BungleandGeorge · 07/08/2023 09:32

most People have got wasted then got over emotional, had arguments and made a tit of themselves. It’s even more likely if you’ve got MH problems. As others have said stop drinking, alcohol is very detrimental to emotional dysregulation. And stop beating yourself up about it

FlossTea · 07/08/2023 09:33

enchiladas8 · 07/08/2023 09:25

That’s really interesting actually because I’m currently on an ADHD assessment waiting list - I was worried because of my inability to relax/focus!!

Emotional dysregulation is a huge part of ADHD, but not talked about as often/as part of the diagnostic criteria. ADDitude magazine (online) is a great place to start reading a bit about it, they have lots of great articles. Be compassionate towards yourself, I've been where you are and it's horrible. A meltdown isn't about drama, or a choice, it's a total uncontrollable overwhelm that is really hard to deal with and deserves understanding and compassion.

Ralye · 07/08/2023 09:34

pictoosh · 07/08/2023 08:42

It's an extreme reaction to a small slight. I'm not even talking about the big row that it became...I'm talking about the fact that you would not let it drop. You were angry that he thought you were clumsy. Very angry. You were clumsy...it happens to the best of us. He even apologised and made it clear he didn't want to argue. Where's your humility?

Gosh, I think she's admitted it's wrong, what is she even supposed to say to this when she's on here asking for advice.

Sprinkles211 · 07/08/2023 09:35

Yea you don't mix antidepressants and alcohol

Ralye · 07/08/2023 09:36

Don't torture yourself op, yes it's not great but leave the alcohol alone for a while until you've sought some counselling.
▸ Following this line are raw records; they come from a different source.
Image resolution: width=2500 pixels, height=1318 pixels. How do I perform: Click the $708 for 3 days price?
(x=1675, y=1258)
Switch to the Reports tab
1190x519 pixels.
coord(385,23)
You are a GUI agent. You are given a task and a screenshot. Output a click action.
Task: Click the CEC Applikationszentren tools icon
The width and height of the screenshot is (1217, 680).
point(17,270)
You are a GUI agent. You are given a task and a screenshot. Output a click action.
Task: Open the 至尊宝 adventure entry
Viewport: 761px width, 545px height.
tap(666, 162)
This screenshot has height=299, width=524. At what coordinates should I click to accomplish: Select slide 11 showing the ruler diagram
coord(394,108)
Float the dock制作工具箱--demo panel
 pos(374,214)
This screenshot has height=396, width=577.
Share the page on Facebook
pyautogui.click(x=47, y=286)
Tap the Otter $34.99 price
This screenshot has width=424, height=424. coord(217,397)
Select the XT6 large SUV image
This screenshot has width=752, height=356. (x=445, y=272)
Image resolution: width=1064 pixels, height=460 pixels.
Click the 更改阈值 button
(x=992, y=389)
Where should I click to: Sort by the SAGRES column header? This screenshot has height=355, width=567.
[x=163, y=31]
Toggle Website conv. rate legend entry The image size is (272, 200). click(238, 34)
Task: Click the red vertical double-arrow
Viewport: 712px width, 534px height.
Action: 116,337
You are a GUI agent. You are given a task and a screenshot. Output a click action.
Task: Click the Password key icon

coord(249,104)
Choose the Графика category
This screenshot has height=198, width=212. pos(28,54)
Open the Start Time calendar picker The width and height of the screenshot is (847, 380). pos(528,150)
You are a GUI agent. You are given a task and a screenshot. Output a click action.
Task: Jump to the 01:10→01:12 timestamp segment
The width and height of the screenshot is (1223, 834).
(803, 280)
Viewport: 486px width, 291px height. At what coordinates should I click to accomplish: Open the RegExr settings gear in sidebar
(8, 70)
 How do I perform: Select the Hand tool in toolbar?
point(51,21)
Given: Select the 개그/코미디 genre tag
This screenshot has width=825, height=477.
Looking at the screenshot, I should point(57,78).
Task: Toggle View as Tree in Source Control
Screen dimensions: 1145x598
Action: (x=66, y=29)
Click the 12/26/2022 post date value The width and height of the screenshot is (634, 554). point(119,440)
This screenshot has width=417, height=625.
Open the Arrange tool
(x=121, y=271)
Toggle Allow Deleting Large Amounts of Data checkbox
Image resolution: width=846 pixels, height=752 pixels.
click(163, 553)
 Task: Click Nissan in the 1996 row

You sound very stressed. Hope things get better soon.

1983Louise · 07/08/2023 09:39

Surely if you're on meds you shouldn't have been drinking, you must have known that. It's up to you to take control of the situation starting with no more drinking. Try and put the weekend behind you and concentrate on moving into a more positive place.

JMSA · 07/08/2023 09:40

OP, I think you need to do the adult thing and let him go Flowers
You are not in the right place for a relationship and it's not fair.
Go back to the GP, organise therapy, and see where you're at in a few months' time.
Good luck.

Bogofftosomewherehot · 07/08/2023 09:40

Please read the leaflet that comes with Sertraline - you should not be drinking.

Yvette0121 · 07/08/2023 09:40

I would be inclined to say you may have a non psychotic personality disorder. This includes that your unable to regulate your emotions. Self harm - headbanging. Your more prone to feeling abandoned. Therapy is the treatment pathway. Medications rarely help. X

itchyhand · 07/08/2023 09:44

There are loads of low cost options for counselling / therapy. Explore your local charities. Even in private practice it can be as little at £35/hr, you could book 1 session a fortnight if that's too much per week.